Start of DATA TO USE
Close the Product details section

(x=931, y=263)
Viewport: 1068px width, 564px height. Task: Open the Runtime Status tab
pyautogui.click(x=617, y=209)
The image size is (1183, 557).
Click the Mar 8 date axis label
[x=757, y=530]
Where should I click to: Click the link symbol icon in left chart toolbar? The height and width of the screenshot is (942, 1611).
End of DATA TO USE
** WHAT NEEDS TO BE DONE **
The material shown above must be written out again in full, exactly as it reads.

** RESPONSE BOX **
Close the Product details section

(x=931, y=263)
Viewport: 1068px width, 564px height. Task: Open the Runtime Status tab
pyautogui.click(x=617, y=209)
The image size is (1183, 557).
Click the Mar 8 date axis label
[x=757, y=530]
Where should I click to: Click the link symbol icon in left chart toolbar? The height and width of the screenshot is (942, 1611).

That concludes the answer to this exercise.